WRITTEN REQUEST -
Collect every line in the rows below that contains the word "column", and copy each one out.

Item position entries:

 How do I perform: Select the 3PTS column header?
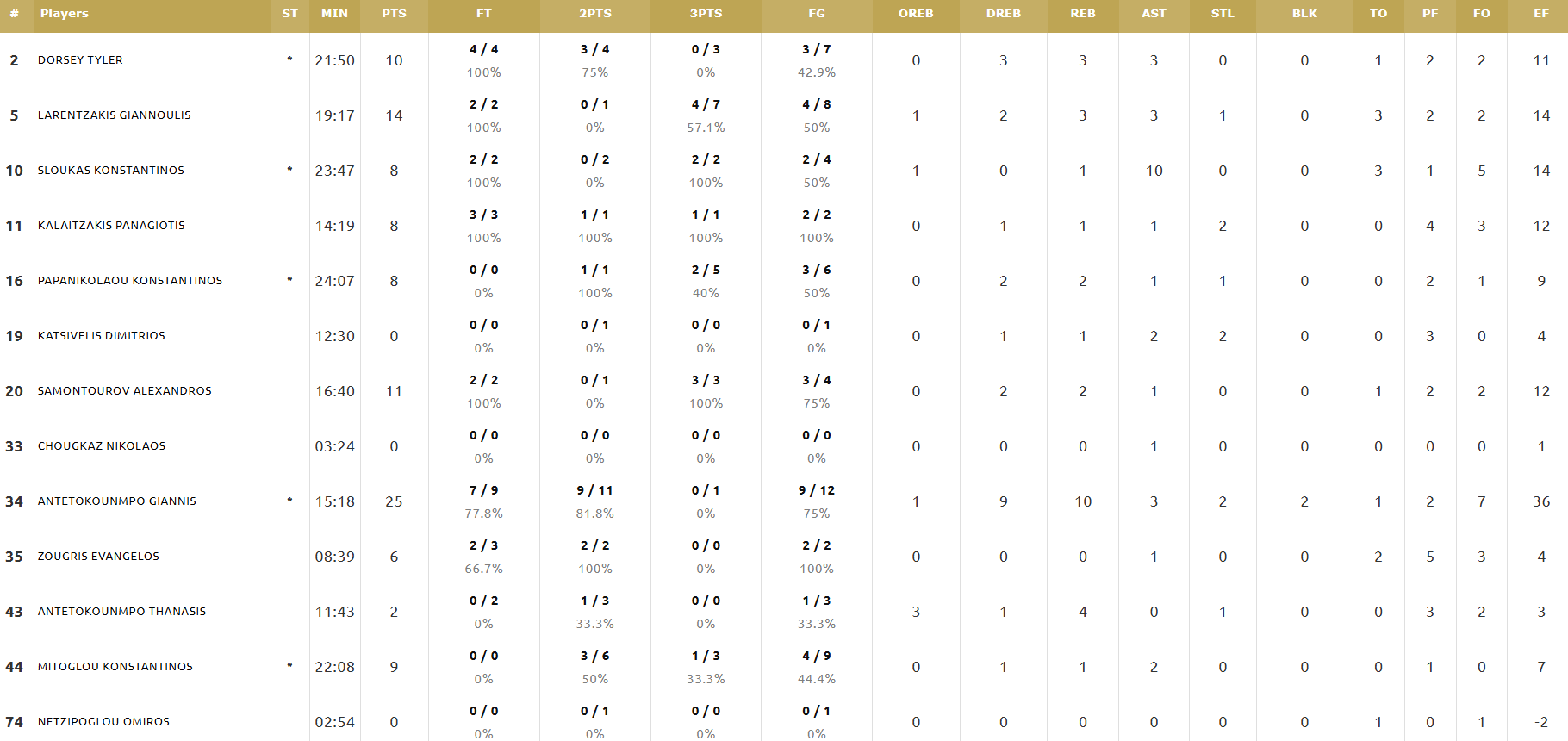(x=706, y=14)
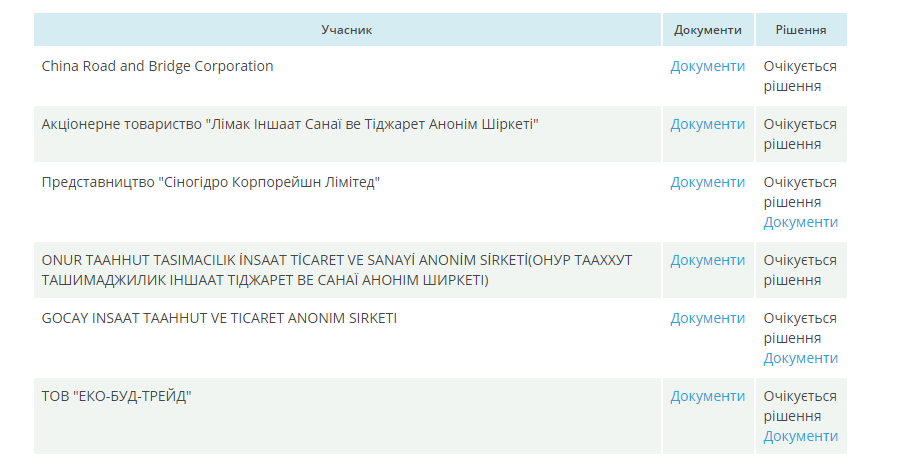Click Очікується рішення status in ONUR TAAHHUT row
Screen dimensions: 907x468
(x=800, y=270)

ANSWER TO THE TASK -
 How do I perform: Select the 3PTS column header?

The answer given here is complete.